*** DATASET ENTRIES

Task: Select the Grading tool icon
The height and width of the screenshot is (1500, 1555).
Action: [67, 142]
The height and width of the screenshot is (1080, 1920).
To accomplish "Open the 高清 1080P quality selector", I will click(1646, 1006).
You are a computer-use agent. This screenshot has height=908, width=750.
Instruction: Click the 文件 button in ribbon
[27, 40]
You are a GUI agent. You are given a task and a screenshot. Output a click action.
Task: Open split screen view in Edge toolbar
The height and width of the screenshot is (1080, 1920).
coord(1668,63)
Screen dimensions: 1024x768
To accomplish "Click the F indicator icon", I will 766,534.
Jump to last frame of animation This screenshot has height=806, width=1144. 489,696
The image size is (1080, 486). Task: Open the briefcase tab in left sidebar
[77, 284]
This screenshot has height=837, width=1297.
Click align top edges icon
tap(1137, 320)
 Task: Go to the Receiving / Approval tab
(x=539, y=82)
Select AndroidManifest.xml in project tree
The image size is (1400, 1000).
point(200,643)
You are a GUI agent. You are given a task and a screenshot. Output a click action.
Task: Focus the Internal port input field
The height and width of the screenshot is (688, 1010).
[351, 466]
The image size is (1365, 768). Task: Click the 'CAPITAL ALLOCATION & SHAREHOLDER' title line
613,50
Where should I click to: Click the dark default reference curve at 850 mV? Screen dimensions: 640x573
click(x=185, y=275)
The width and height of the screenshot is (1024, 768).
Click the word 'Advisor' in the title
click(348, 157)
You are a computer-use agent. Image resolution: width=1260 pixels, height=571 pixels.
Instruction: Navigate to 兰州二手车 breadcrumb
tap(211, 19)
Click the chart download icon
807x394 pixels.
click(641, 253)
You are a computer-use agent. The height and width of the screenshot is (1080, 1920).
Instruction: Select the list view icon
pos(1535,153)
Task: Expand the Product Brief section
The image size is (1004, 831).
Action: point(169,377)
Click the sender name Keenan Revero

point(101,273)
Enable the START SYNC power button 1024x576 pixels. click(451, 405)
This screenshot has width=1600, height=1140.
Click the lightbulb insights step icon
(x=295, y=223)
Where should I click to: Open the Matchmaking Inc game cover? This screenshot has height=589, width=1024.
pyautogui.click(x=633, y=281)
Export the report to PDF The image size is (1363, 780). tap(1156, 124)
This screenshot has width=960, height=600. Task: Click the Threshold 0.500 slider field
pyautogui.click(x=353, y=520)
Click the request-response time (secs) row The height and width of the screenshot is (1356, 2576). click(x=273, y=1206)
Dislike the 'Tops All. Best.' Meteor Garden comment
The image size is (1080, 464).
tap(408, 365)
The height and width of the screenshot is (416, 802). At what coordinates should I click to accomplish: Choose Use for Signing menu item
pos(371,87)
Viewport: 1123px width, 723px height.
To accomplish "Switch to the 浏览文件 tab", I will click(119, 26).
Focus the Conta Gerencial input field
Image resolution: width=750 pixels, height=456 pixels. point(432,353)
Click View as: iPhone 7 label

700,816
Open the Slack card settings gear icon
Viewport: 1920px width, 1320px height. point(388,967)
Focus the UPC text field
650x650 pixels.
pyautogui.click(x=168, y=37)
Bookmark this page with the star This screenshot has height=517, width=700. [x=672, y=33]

******

### SET EXERCISE
Reproduce every line of the items above verbatim.

### EXERCISE RESPONSE
Task: Select the Grading tool icon
The height and width of the screenshot is (1500, 1555).
Action: [67, 142]
The height and width of the screenshot is (1080, 1920).
To accomplish "Open the 高清 1080P quality selector", I will click(1646, 1006).
You are a computer-use agent. This screenshot has height=908, width=750.
Instruction: Click the 文件 button in ribbon
[27, 40]
You are a GUI agent. You are given a task and a screenshot. Output a click action.
Task: Open split screen view in Edge toolbar
The height and width of the screenshot is (1080, 1920).
coord(1668,63)
Screen dimensions: 1024x768
To accomplish "Click the F indicator icon", I will 766,534.
Jump to last frame of animation This screenshot has height=806, width=1144. 489,696
The image size is (1080, 486). Task: Open the briefcase tab in left sidebar
[77, 284]
This screenshot has height=837, width=1297.
Click align top edges icon
tap(1137, 320)
 Task: Go to the Receiving / Approval tab
(x=539, y=82)
Select AndroidManifest.xml in project tree
The image size is (1400, 1000).
point(200,643)
You are a GUI agent. You are given a task and a screenshot. Output a click action.
Task: Focus the Internal port input field
The height and width of the screenshot is (688, 1010).
[351, 466]
The image size is (1365, 768). Task: Click the 'CAPITAL ALLOCATION & SHAREHOLDER' title line
613,50
Where should I click to: Click the dark default reference curve at 850 mV? Screen dimensions: 640x573
click(x=185, y=275)
The width and height of the screenshot is (1024, 768).
Click the word 'Advisor' in the title
click(348, 157)
You are a computer-use agent. Image resolution: width=1260 pixels, height=571 pixels.
Instruction: Navigate to 兰州二手车 breadcrumb
tap(211, 19)
Click the chart download icon
807x394 pixels.
click(641, 253)
You are a computer-use agent. The height and width of the screenshot is (1080, 1920).
Instruction: Select the list view icon
pos(1535,153)
Task: Expand the Product Brief section
The image size is (1004, 831).
Action: point(169,377)
Click the sender name Keenan Revero

point(101,273)
Enable the START SYNC power button 1024x576 pixels. click(451, 405)
This screenshot has width=1600, height=1140.
Click the lightbulb insights step icon
(x=295, y=223)
Where should I click to: Open the Matchmaking Inc game cover? This screenshot has height=589, width=1024.
pyautogui.click(x=633, y=281)
Export the report to PDF The image size is (1363, 780). tap(1156, 124)
This screenshot has width=960, height=600. Task: Click the Threshold 0.500 slider field
pyautogui.click(x=353, y=520)
Click the request-response time (secs) row The height and width of the screenshot is (1356, 2576). click(x=273, y=1206)
Dislike the 'Tops All. Best.' Meteor Garden comment
The image size is (1080, 464).
tap(408, 365)
The height and width of the screenshot is (416, 802). At what coordinates should I click to accomplish: Choose Use for Signing menu item
pos(371,87)
Viewport: 1123px width, 723px height.
To accomplish "Switch to the 浏览文件 tab", I will click(119, 26).
Focus the Conta Gerencial input field
Image resolution: width=750 pixels, height=456 pixels. point(432,353)
Click View as: iPhone 7 label

700,816
Open the Slack card settings gear icon
Viewport: 1920px width, 1320px height. point(388,967)
Focus the UPC text field
650x650 pixels.
pyautogui.click(x=168, y=37)
Bookmark this page with the star This screenshot has height=517, width=700. [x=672, y=33]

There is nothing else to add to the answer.